Quantum computers are set to revolutionise the face of online security. They are the ultimate code breakers and makers, writes Tom Stace.
Secret codes evoke scenes of cold war agents in trench coats writing shopping lists on top of secrets written in lemon juice, but it is here in the field of cryptography that the quantum revolution began.
The counterintuitive world of quantum mechanics has attracted curious minds for over a century.
Today, physicists are on the path to building quantum technologies that will be used in the next generation of clocks to keep GPS satellites synchronised; in ultra-high-precision sensors for medical devices and navigation; and to systematically design new medicines and materials down to the atom.
But the advent of these technologies will also challenge the fabric of online security which we rely on to protect the electronic passwords we use every day.
You might recall that the prime factors of 15 are 5 and 3: 5×3=15. How would you react if I told you that I had a machine that could find the prime factors of extremely large numbers? Perhaps with indifference, or maybe you'd crack your favourite geek joke ("an atom walks into a bar…")?
The prudent response would be to visit your bank, in person, and withdraw your savings immediately. You see, factoring is the digital master key to every virtual bank vault on the planet — fast factoring would crack open encrypted online financial transactions.
Currently, the security of all online transactions rests on the exponential difficulty of finding prime factors. The computational resources a thief would require to crack modern encryption in a reasonable time vastly outstrips the combined capabilities of all the conventional computers on the planet.
However, the nascent quantum revolution will upset this status quo.
In 1994, Peter Shor of the Massachusetts Institute of Technology invented an algorithm that solves this precise mathematical problem. For now, this is not a threat to online banking: Shor's algorithm can't run on any conventional computer. Rather, it only runs on a quantum computer — one that utilises the peculiar properties of quantum mechanics.
Quantum technologies are in their infancy. At present, the largest quantum computers have only about 10 operating quantum bits. They are also exquisitely sensitive to errors: each quantum bit will work reliably for just a few thousand basic manipulations. They are far less advanced than the computer inside your smartphone, which can process its half-a-trillion digital bits at the rate of several billion per second.
While quantum computers will eventually make modern encryption redundant, quantum mechanics also paves the way to provably secure communications beyond what we have now.

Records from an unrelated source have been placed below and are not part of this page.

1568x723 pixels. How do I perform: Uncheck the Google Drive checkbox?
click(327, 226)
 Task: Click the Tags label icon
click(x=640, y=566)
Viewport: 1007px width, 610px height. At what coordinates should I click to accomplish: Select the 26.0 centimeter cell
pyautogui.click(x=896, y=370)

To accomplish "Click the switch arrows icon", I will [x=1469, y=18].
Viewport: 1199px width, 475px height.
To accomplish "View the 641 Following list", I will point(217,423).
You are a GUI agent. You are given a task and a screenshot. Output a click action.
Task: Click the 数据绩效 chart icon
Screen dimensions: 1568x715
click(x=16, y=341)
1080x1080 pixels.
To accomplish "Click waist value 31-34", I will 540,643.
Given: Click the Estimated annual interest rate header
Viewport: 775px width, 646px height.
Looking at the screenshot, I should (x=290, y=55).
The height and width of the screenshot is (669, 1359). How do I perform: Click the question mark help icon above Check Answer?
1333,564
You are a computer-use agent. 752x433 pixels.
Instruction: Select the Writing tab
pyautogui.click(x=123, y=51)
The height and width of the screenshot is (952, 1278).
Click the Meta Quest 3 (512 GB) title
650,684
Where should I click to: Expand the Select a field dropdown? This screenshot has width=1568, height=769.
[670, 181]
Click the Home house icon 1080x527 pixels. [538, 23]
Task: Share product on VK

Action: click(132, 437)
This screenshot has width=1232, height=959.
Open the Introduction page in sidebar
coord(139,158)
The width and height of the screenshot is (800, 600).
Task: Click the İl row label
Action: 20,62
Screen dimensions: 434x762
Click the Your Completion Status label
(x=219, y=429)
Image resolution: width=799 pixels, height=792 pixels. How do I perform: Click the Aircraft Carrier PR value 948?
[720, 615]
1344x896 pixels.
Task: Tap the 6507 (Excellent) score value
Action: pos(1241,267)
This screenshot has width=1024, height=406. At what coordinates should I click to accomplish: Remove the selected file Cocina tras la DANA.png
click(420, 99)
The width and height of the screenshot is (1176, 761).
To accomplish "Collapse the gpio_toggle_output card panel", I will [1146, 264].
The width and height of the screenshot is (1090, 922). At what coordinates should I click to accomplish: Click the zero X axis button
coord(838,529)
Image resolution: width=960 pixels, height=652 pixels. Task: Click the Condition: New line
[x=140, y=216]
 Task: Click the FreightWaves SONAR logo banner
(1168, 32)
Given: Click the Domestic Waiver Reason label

After millennia of code-making and breaking, there remains one encryption scheme that is provably unbreakable, even by quantum computers: the one-time key protocol (see box). Its main ingredient is a list of random numbers secretly shared between the communicating parties, which form the key to encoding and decoding a secret.
But the one-time key only defers the problem: how is the key shared in the first place?
The parties must either share it in private at some earlier time, or arrange a trusted agent to disseminate the key. This presents problems if they've never met, if the secret is too important to trust to anyone else, or if they've used up their original one-time key.
Amazingly, quantum mechanics provides a mechanism to distribute a shared, random key over an untrusted communication channel without prior collusion or trusted agents.
Using a protocol known as quantum key distribution, parties exchange carefully prepared photons, the quantum particles of light (for example over optical fibre). As photons are sent, received and then measured, the intrinsic randomness of quantum measurement generates a truly random key shared between the parties, allowing them to communicate securely and indefinitely.
In an effort to discover the random key, a would-be-eavesdropper might try to surreptitiously intercept and measure the photons. But quantum mechanics says that the measurement intrinsically changes the photons' state, leaving behind tell-tale evidence of the eavesdropper's interference.
Just as a shy singer performs confidently in the shower but becomes fearful in front of a listening audience, the state of a quantum system changes when it is observed. This ensures parties know whether their shared random key is indeed secret, or if it is compromised and cannot be trusted.
Quantum key distribution systems are now commercially available. The optic fibre they use is incredibly transparent, but light still gets absorbed within a few dozen kilometres, setting an upper limit on the distances over which these systems can operate.
These are useful for a secure link between, say, the White House and the Pentagon, which is both short and highly sensitive. But widespread use of this technology will require household optical-fibre connections and quantum repeaters — miniature quantum computers — spaced at regular intervals, to enable quantum randomness to be securely transmitted over thousands of kilometres.
Australian efforts are at the forefront of research into quantum repeaters, with diamond nano-particles and atomic gases representing some of the most promising platforms.
In the end, quantum mechanics gives us a way to break modern encryption algorithms, but it also leads to new and provably secure communications, and will enable a variety of other technologies.
But perhaps more importantly, as we solve the challenge of engineering the foundations of quantum technology, we will inevitably learn profound things about the quantum world and the nature of our universe.
The philosophical questions that arise from the principles used in quantum cryptography are profound, and go to the core of our understanding of reality.